* **PROBLEM DESCRIPTION**: From the line containing "This screenshot has height=611, width=1027." down to the last line of the records below, restate each line word for word and leave out the rest.

* **DATA EXCERPTS**:
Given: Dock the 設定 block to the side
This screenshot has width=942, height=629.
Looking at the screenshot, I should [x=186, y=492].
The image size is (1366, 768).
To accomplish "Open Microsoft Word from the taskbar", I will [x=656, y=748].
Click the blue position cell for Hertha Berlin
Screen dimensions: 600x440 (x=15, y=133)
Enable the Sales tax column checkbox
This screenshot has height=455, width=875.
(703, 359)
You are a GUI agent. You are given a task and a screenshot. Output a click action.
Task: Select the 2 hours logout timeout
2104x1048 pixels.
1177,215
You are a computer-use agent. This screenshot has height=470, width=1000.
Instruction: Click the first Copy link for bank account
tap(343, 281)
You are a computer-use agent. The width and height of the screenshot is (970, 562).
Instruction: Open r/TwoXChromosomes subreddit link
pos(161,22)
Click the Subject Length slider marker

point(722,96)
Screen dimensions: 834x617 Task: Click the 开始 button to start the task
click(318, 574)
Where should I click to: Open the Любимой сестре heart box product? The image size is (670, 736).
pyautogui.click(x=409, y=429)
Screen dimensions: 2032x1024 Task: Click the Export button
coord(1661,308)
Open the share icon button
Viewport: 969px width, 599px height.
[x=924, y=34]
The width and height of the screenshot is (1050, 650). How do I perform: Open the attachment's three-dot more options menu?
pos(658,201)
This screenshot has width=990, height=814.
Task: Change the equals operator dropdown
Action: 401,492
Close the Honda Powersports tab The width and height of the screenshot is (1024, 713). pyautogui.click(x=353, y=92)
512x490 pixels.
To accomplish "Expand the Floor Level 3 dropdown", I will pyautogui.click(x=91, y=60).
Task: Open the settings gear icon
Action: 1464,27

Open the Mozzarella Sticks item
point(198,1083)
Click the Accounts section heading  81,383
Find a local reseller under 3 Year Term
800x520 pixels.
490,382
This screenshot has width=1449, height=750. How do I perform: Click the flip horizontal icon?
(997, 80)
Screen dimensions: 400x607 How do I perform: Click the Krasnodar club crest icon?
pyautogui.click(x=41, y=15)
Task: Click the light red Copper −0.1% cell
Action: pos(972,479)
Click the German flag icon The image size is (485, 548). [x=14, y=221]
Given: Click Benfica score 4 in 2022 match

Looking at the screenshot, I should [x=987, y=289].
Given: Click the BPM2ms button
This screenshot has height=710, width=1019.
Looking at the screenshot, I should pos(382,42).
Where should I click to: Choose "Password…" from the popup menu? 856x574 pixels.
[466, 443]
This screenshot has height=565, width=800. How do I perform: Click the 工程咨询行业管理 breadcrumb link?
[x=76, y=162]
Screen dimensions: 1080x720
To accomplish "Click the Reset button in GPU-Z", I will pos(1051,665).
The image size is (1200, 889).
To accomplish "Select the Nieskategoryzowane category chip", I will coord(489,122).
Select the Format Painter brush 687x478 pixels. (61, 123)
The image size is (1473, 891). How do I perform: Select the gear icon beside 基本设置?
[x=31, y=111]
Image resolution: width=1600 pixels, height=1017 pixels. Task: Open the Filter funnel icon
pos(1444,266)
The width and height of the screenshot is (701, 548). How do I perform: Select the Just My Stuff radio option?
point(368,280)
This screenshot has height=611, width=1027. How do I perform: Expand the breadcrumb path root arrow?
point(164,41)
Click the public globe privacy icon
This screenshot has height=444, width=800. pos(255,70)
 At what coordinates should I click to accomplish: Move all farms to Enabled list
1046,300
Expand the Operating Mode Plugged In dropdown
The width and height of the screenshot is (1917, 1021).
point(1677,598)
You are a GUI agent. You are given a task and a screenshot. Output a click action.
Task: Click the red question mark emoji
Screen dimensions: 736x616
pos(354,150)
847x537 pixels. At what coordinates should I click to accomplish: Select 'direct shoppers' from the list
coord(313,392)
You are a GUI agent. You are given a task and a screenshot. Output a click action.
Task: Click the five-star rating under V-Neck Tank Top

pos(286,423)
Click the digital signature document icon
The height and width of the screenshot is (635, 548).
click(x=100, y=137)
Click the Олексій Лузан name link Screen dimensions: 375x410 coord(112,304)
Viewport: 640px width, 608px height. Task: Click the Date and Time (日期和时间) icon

* **RESULT OF THIS EXERCISE**:
This screenshot has height=611, width=1027. How do I perform: Expand the breadcrumb path root arrow?
point(164,41)
Click the public globe privacy icon
This screenshot has height=444, width=800. pos(255,70)
 At what coordinates should I click to accomplish: Move all farms to Enabled list
1046,300
Expand the Operating Mode Plugged In dropdown
The width and height of the screenshot is (1917, 1021).
point(1677,598)
You are a GUI agent. You are given a task and a screenshot. Output a click action.
Task: Click the red question mark emoji
Screen dimensions: 736x616
pos(354,150)
847x537 pixels. At what coordinates should I click to accomplish: Select 'direct shoppers' from the list
coord(313,392)
You are a GUI agent. You are given a task and a screenshot. Output a click action.
Task: Click the five-star rating under V-Neck Tank Top

pos(286,423)
Click the digital signature document icon
The height and width of the screenshot is (635, 548).
click(x=100, y=137)
Click the Олексій Лузан name link Screen dimensions: 375x410 coord(112,304)
Viewport: 640px width, 608px height. Task: Click the Date and Time (日期和时间) icon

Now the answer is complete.